### Passage for review ###

It would never do to have her come there, he thought. And his thoughts went to the circle of friends at the dinner table in the evening, and to the critical city servants that ran his bachelor establishment. And just then his ear caught anew the broad provincial twist on her tongue. He had never noticed it so broad, so decided, before. And she was talking the small countryside talk, chickens and an epidemic among them. And that grated strangely. It certainly wouldn't do to have her come there.

Then the tide began to rise gently on the beach of his heart. He thought, "She's my mother. And if mother wants to come here, here she comes." And he straightened up in his chair, as he gave a gentler touch to a blazing lump of coal. Then the tide ebbed. It began running out again. "No, it would hardly do." And he poked and thought. Finally he broke into her run of talk.

"Mother, you know it is not very healthful here. We have bad fogs in London. And you're used to the wholesome country air. It wouldn't agree with you here, I'm afraid. I'll get a little cottage on the edge of town, and I'll come and see you very often."

### Records provided ###

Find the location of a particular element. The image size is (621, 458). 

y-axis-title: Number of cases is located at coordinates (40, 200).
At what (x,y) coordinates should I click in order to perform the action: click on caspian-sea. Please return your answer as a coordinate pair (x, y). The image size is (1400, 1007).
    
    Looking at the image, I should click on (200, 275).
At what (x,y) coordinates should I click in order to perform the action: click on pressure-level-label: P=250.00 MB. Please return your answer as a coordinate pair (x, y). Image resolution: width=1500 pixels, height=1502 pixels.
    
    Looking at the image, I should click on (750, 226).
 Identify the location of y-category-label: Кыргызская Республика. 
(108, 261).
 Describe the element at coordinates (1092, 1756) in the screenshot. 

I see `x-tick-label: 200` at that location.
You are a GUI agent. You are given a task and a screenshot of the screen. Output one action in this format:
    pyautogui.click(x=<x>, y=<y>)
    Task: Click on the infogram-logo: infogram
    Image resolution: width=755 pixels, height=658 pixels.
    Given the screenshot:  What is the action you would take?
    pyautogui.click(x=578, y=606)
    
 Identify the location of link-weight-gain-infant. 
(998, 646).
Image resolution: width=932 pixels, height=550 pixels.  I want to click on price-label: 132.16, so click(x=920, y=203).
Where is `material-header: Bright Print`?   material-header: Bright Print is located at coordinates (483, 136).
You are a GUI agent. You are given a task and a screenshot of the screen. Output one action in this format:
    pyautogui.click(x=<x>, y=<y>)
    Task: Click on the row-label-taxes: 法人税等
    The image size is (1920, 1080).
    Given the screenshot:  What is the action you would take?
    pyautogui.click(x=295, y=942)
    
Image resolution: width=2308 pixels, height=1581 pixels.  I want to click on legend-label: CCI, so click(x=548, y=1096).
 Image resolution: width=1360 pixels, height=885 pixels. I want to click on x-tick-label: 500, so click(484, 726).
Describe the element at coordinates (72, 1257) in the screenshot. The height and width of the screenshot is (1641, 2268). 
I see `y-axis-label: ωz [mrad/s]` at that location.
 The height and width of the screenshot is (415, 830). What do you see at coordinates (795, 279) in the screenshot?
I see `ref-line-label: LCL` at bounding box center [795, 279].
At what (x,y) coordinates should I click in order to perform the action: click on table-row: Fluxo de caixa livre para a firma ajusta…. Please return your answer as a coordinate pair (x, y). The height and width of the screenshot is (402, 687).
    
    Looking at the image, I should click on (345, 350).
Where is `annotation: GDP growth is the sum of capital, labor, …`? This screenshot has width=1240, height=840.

###

▸ **Exercise brief**:
Please continue the passage about the son and his mother from its last sentence. The rows have no connection to the passage about the son and his mother.

▸ **Result for this task**:
And the dear old woman sensed at once just what he was thinking. She was not stupid, if she was just a plain homely body. He got his brains from his simple country mother, as many a man of note has done. But she spoke not of what she felt. She simply said, with that quietness which grows out of strong self-control:

"It's a bit late the night, Laddie, I'm thinking, to be talking about new plans."

And he said softly, "Forgive me, mother: it is late, I forgot." And he showed her to her sleeping apartment.

"And where do you sleep, Laddie?"

"Right here, mother, this first door on the left. Be sure to call me if you need anything."

And he bade her a tender "good-night," and went back to his study to do some more thinking and planning. And very late he came up to his sleeping-chamber. And he was just cuddling his head into the soft pillow for the night, when the door opened, so softly, and in there came a little body in simple white night garb, with a quaint old-fashioned nightcap on, candle in hand. She came in very softly. And he started up.

"Mother, are you ill? What's the matter?"

And she came over very quietly, and put down the candle on the table before she answered. And then softly:

"No, no, Laddie, I'm not ill. I just came to tuck you in for the night as I used to do at home. ... Lie still, my Laddie."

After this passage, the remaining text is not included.